The decade of the 1950s was the Golden Age of Westerns, on both the big screen and television. Three lesser-known films of the period typify the originality, range, and intelligence of the genre, usually typified at its zenith by such classics as The Searchers,High Noon, and Shane. Though quite different in style and plot, these next three minor luminaries in the Western constellation share a unique device: In each, the hero relies on a weapon other than the trusty six-shooter.
The Last Wagon (1956) stars Richard Widmark, his blonde hair accentuated by buckskin duds, as Comanche Todd, a white man raised by Indians, now on a mission of revenge against the men who killed his family. A familiar-enough plot in itself, the vengeance motif is settled at the film’s beginning, then the single-minded hero is chained to the wheel of a wagon belonging to would-be homesteaders.
When the wagon train is all but annihilated by a band of Apaches, Comanche Todd is looked to as leader of the few survivors. The chain still hanging from his wrist becomes a rather useful weapon when he’s forced into a duel with the hostile tribe.
The Last Wagon wears its well-intentioned clichés about racial prejudice and justice openly (mostly within the supporting cast), but Widmark has never been better or more impressive-looking.
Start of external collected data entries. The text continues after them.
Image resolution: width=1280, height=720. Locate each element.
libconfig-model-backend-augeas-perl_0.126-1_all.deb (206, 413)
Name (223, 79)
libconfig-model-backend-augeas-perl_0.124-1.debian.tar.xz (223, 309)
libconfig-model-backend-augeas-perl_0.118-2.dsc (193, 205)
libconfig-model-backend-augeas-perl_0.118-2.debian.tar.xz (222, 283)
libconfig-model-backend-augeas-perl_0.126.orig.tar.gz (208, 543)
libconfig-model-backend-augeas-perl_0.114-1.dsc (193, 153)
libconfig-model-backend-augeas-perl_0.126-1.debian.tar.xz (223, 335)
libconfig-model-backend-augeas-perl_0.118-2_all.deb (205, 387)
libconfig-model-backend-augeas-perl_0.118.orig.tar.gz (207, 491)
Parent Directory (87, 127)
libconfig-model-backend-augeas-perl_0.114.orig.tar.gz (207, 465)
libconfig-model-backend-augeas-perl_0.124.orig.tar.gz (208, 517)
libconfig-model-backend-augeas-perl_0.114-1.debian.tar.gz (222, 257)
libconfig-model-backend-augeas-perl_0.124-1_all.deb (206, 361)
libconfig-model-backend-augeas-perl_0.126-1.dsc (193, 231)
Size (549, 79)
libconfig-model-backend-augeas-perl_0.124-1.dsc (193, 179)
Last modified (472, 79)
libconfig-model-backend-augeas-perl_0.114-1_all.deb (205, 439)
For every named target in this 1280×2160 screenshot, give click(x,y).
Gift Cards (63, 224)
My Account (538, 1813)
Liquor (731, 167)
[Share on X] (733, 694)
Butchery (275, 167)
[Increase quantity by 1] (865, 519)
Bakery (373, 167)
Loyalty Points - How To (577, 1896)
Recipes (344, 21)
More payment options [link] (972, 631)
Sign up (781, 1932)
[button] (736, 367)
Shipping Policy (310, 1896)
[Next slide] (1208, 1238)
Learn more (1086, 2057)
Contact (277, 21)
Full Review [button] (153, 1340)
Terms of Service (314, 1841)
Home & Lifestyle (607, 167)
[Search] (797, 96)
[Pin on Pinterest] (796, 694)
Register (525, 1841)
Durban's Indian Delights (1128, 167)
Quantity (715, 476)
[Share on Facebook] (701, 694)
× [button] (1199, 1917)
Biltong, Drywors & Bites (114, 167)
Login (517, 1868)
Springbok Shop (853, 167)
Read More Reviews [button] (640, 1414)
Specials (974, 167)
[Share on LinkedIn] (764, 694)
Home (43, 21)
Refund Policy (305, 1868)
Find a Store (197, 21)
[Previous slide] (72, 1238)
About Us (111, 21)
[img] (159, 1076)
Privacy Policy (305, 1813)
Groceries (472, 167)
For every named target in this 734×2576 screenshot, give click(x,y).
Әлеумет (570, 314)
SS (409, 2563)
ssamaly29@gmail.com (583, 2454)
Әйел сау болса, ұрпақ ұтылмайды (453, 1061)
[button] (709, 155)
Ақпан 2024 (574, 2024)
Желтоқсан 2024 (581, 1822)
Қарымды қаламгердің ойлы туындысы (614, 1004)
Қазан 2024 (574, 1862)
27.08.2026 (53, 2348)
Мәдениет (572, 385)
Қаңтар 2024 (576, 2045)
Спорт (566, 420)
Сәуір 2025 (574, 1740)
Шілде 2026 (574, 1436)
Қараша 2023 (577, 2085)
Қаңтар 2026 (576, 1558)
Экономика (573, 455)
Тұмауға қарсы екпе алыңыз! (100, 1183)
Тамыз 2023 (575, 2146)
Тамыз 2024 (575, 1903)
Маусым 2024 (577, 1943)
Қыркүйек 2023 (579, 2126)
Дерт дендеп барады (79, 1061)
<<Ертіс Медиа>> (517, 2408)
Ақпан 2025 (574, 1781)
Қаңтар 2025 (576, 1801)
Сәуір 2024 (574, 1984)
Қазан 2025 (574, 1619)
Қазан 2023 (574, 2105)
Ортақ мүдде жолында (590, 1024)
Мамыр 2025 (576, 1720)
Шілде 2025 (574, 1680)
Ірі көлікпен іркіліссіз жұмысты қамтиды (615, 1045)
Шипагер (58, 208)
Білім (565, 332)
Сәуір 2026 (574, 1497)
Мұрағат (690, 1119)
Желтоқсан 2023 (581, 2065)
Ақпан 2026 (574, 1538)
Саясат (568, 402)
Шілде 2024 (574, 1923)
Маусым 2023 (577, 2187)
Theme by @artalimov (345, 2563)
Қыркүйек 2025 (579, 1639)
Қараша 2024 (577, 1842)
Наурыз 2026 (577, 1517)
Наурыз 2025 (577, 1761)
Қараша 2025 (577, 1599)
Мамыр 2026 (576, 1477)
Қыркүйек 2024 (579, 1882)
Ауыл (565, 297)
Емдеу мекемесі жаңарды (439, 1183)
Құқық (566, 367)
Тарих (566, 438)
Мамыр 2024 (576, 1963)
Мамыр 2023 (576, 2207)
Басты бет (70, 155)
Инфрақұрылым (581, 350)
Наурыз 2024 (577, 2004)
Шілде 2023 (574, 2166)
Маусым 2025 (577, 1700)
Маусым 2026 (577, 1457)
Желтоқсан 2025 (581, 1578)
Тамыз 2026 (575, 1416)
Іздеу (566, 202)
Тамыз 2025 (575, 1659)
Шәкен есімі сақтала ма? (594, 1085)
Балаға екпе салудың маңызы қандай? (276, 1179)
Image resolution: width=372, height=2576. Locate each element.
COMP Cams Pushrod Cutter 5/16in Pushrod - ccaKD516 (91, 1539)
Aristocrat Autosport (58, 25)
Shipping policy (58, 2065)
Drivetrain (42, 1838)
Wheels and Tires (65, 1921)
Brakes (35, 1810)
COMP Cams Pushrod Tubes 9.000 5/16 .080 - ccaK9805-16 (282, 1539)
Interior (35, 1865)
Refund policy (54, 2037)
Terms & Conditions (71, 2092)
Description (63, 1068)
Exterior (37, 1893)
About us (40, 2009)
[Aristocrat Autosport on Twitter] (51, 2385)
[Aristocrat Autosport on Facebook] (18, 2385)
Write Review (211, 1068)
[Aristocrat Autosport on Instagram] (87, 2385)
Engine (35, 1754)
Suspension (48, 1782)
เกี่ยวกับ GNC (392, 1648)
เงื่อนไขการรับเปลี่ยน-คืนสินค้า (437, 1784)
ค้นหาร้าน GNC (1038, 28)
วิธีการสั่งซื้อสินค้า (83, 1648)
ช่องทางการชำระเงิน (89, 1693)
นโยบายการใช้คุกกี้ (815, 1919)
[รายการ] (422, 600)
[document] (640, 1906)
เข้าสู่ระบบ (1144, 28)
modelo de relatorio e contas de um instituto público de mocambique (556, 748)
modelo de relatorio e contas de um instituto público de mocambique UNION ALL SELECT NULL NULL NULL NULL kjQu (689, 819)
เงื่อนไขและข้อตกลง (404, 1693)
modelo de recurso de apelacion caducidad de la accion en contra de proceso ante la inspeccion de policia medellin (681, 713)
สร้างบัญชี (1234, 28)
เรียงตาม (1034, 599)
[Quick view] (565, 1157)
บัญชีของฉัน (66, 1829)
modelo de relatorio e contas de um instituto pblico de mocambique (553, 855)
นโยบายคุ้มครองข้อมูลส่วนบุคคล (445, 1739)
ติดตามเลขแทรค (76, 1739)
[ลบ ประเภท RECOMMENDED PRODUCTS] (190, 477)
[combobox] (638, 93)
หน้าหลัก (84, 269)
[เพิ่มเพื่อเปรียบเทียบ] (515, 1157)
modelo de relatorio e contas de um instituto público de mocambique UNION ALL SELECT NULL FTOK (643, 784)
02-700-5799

The film also displays spectacular scenery, and old pro Delmer Daves is the able director. Daves’ other Westerns of the decade include James Stewart’s influential classic, Broken Arrow (1950), Jubal and the original 3:10 to Yuma, both with Glenn Ford.
Directed by Henry Hathaway, another old Western pro, From Hell to Texas (1958) pits Don Murray against a vengeful land baron and his sons. The plot is not particularly original: Todd Lohman (Murray) is a peaceable guy who was in the wrong place at the wrong time, and he’s now running for his life. He doesn’t want to kill the bad guys, but they just seem to keep forcing his hand.
A likable actor, Murray’s best and most famous film was Bus Stop two years earlier, playing another kind of cowboy opposite Marilyn Monroe. What sets him apart in this film is his weapon of choice, a Winchester rifle, which he wields with deadly accuracy.
(Coincidentally, the pilot for the popular TV show The Rifleman with Chuck Connors aired three months before From Hell to Texas on the anthology series, Dick Powell’s Zane Grey Theater, the Connors series earning its own place on the small screen seven months later. Then Steve McQueen got into the action that same year, with a sawed-off Winchester carbine, on Wanted — Dead or Alive. Villains with traditional pistols didn’t have a prayer.
In addition to featuring Murray’s nifty rifle, From Hell to Texas is distinguished by its outstanding supporting cast, including Diane Varsi, Chill Wills, R.G. Armstrong, and a young Dennis Hopper. This was the film which, according to Hollywood myth (probably apocryphal), almost cost Hopper his career. Hopper was asserting his artistic bent, like his pal James Dean had done, and wouldn’t do what director Hathaway wanted. Hopper did more than 80 takes for one scene, until finally following orders. The sad tale of Varsi, another rebellious actor who should have had a glorious career, is unfortunately too true, but she’s radiant in this film.
The third of our trio is easily the oddest, and one of the most uncommon Westerns ever. The last feature film directed by Joseph H. Lewis, whose Gun Crazy (1950) is a noir classic, Terror in a Texas Town (1958) features Sterling Hayden as a Swedish whaler who, in the film’s final shootout, faces a pistol-packing villain (decked out in black with two gloved hands, one of which is made of metal) with a harpoon!
Scripted by Dalton Trumbo under an alias, the miniscule-budgeted movie (shot mostly on what look like TV sets) is a fascinating character study, particularly of the bad guys (Sebastian Cabot as the portly boss, Ned Young as the gunman). Always an interesting actor to watch, Hayden (The Killing,Johnny Guitar,Dr. Strangelove) does an unconvincing Swedish accent but is still riveting as a man on a mission.
There you have them: three unjustly overlooked Western gems well worthy of your consideration.